— Mon plus cher désir serait de pouvoir continuer à le faire toujours !
— Mais, docteur, tant que vous en aurez la bonté, il me semble que…
— On ne sait jamais, mademoiselle. Des événements indépendants de notre volonté rendent parfois impossible la réalisation de nos plus chers désirs.
— Que voulez-vous dire ?
— Qu’il peut un jour se produire un changement dans votre vie… ou dans la mienne. Tenez, par exemple, un mariage ! … Vous êtes fort jolie… oui, oui, fort jolie… et je suis certain que beaucoup vous ont déjà remarquée. Un jour ou l’autre, vous fixerez votre choix !… Peut-être qu’alors, votre mari prendrait ombrage de mes visites et je me verrais obligé, à mon grand regret, de refuser mes soins à votre sœur.
— Docteur, il est presque certain que je ne me marierai jamais. En tout cas, il faudrait que celui que je choisirais m’aimât suffisamment pour adopter Blanche comme notre enfant et ne pas sacrifier sa santé à une mesquine question de jalousie déplacée !
— Soit !… mais peu de femmes partagent vos idées nobles et larges !… Et si, moi-même, je me mariais, il serait possible que ma femme ne vit pas d’un bon œil mes visites chez des jeunes filles vivant seules.
— Il faudrait qu’elle eût un bien vilain esprit !
— Ou, tout simplement qu’elle fut un peu jalouse !… Et, croyez-moi, bien des femmes le sont, non pas un peu, mais beaucoup ! … Vous voyez donc que, de votre côté, comme du mien, un mariage risquerait fort de nous séparer… à moins que…
— À moins que…
— À moins qu’il ne nous rapprochât !… Vous cherchiez tout à l’heure un moyen de me remercier, (puisque vous prétendez me devoir quelque reconnaissance) ; eh bien ! il existe une solution qui présente tous les avantages qu’on puisse souhaiter !… Mon oncle, immensément riche, m’a promis que ma fortune serait doublée le jour où je me marierai…
— Comment, vous songeriez à…
— Vous épouser, pourquoi pas ?… Le mariage en lui-même constitue pour moi une excellente affaire.
— Pardon, docteur, mais si vous l’envisagez dans ce sens… pratique. L’affaire serait bien meilleure si vous épousiez une riche héritière !
— Sans doute, mais il est toujours mieux de joindre l’agréable à l’utile et c’est exactement ce que je ferais en touchant le cadeau promis par mon oncle et en conduisant à l’autel une charmante personne comme vous.
La petite Blanche, qu’on semblait oublier, crut le moment venu de rappeler sa présence par cette réflexion :
— Ne vous gênez pas !… Je suis là.
Le docteur ne se démonta pas pour si peu et répartit, saisissant la balle au bond :
— Mais justement, je suis très satisfait d’avoir su, devant une petite personne aussi raisonnable, faire à Mademoiselle Jeannette une aussi honnête déclaration d’amour.

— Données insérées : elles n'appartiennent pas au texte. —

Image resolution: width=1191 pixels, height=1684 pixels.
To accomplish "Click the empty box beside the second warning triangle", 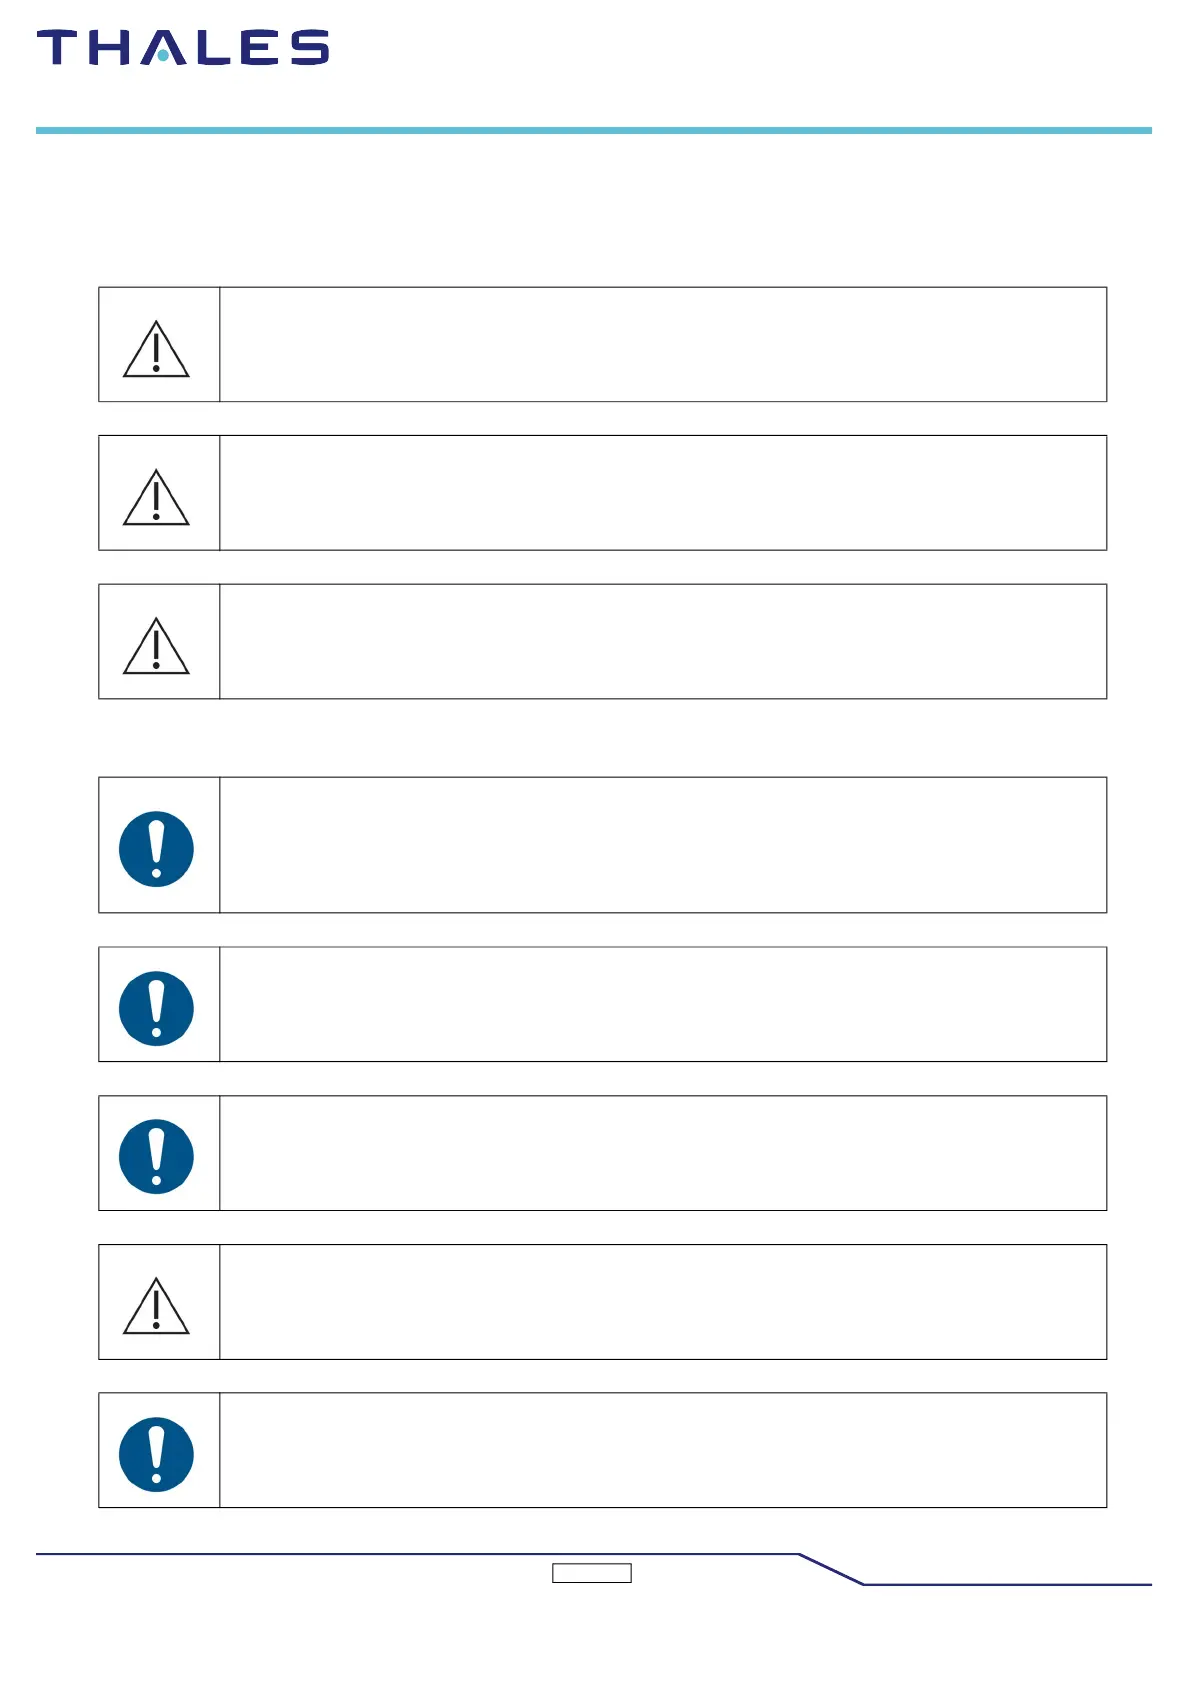I will point(662,493).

— Vous appelez ça une déclaration d’amour, fit l’enfant, espiègle, moi, j’appelle ça une leçon d’arithmétique !
Le docteur se mordit la lèvre, mais dit avec le plus grand calme :
— Je vous ferai respectueusement remarquer, ma chère petite demoiselle, que ce n’est pas de vous que j’attends une réponse, mais de mademoiselle votre sœur !

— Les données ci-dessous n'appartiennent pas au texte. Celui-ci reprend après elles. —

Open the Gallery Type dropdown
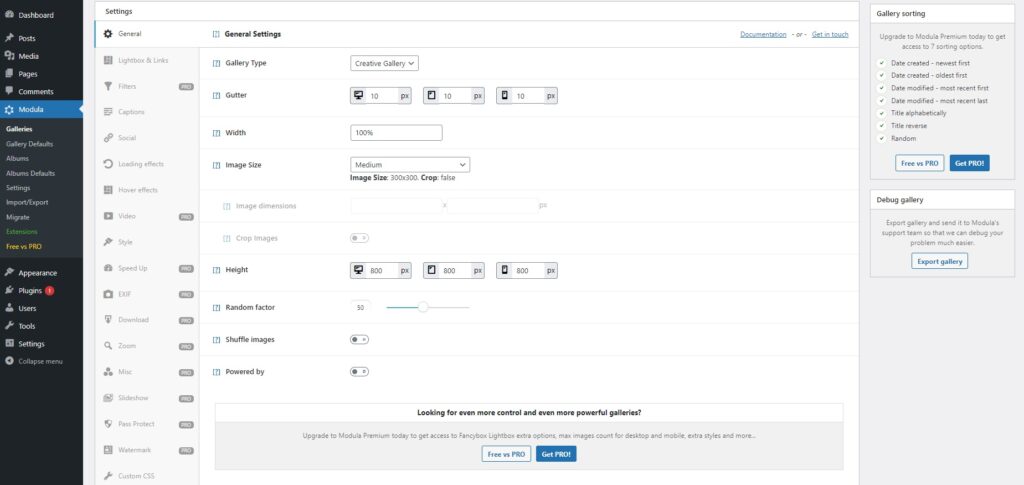The image size is (1024, 485). click(384, 63)
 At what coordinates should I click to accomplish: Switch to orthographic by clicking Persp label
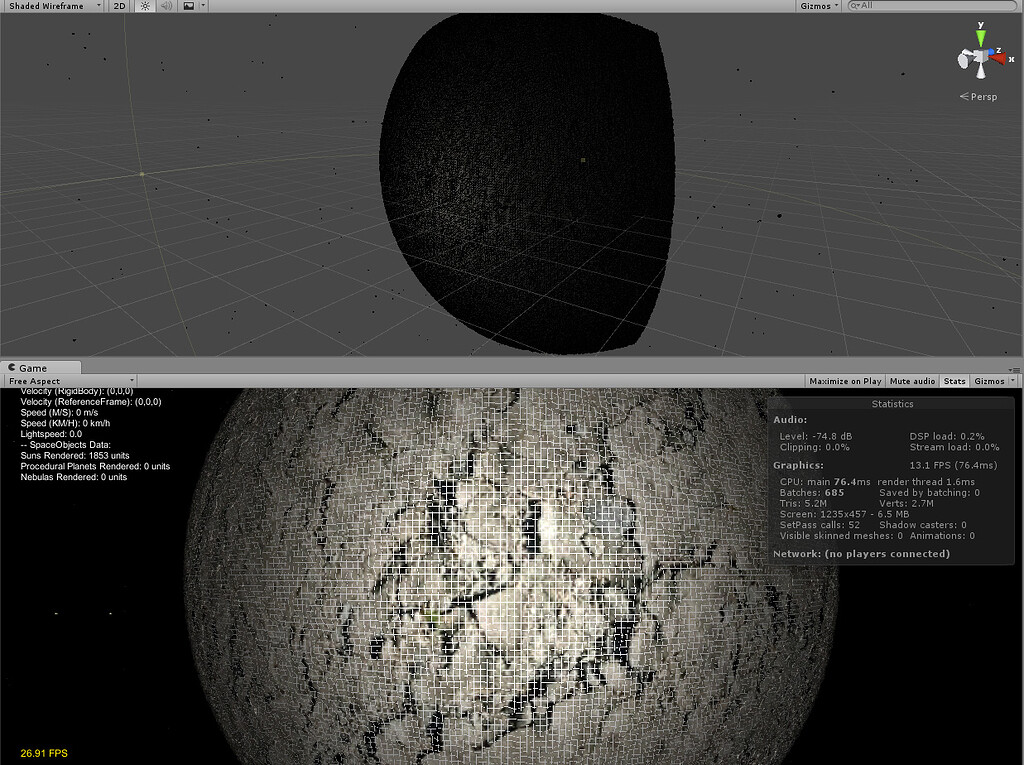pos(978,96)
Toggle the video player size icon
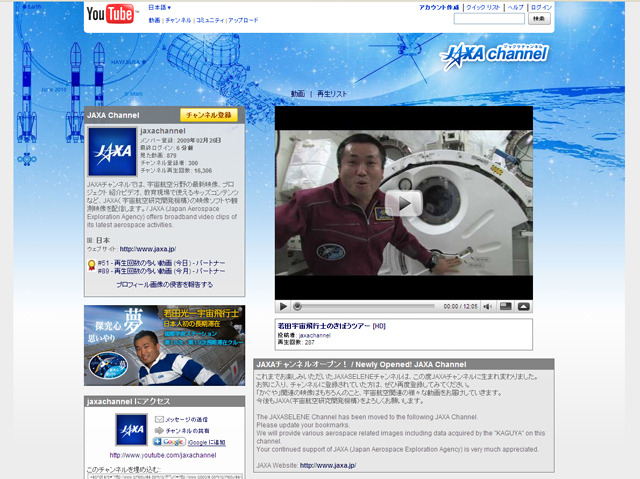This screenshot has width=640, height=479. (506, 306)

— Ah ! merci, fit Blanche, un peu interloquée, c’était aussi bien de me dire de me fermer !
— Voyons, Blanche ! intervint Jeannette avec douceur, puis, voyant que le docteur attendait sa réponse :
— Après toutes les bontés que vous nous avez prodiguées, devant votre désintéressement à soigner d’une manière si efficace ma petite sœur… il m’est très pénible de ne pouvoir accepter l’honneur que vous voudriez me faire.

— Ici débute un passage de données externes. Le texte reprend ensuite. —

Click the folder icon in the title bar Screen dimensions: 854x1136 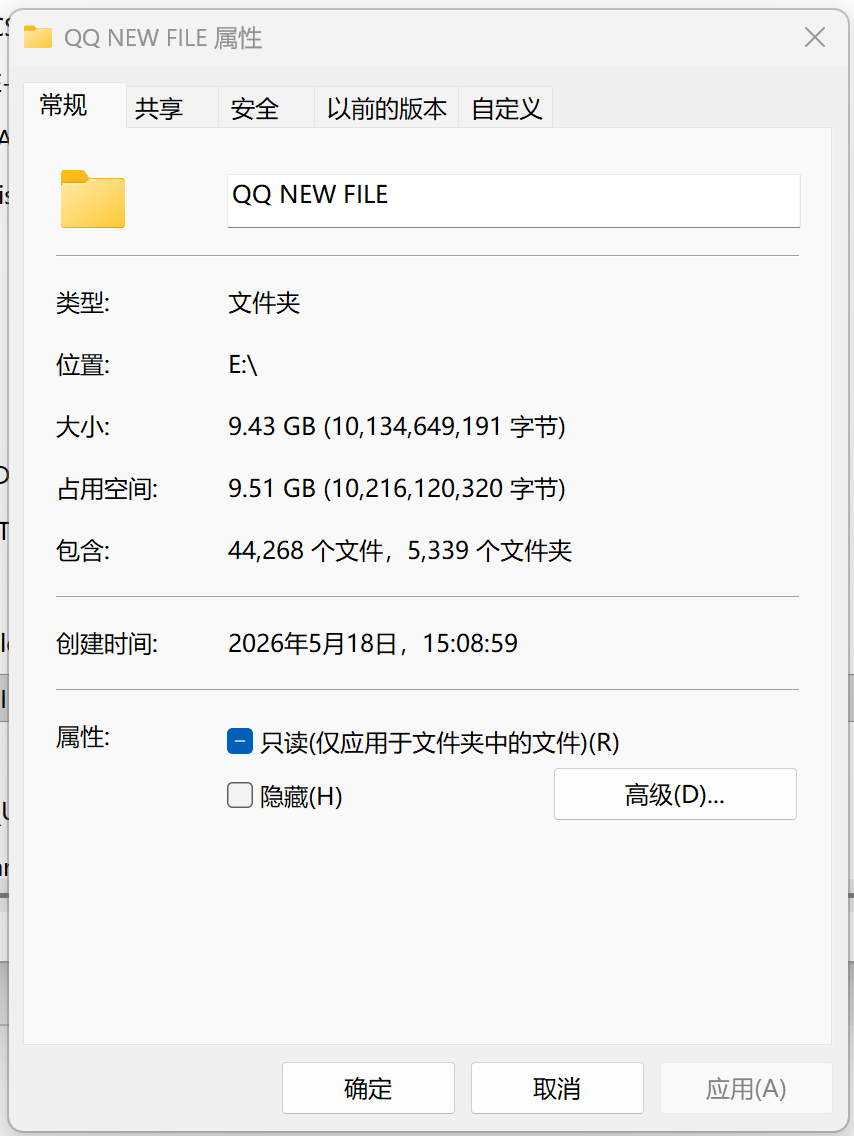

— Ah ! je suis profondément peiné de votre refus, mademoiselle, mais j’ose espérer que vous réfléchirez, que vous changerez votre décision !… Songez-y donc : d’un côté, la vie pénible que vous menez, avec la crainte d’être un jour impuissante à protéger votre jeune sœur ; de l’autre, une situation aisée, enviable, car j’ai de la fortune, ne l’oubliez pas !
— Monsieur Noirmont, sans vouloir critiquer votre façon d’envisager le mariage, je vous demanderai la permission de ne pas la partager. Pour moi, la question d’argent n’est que secondaire.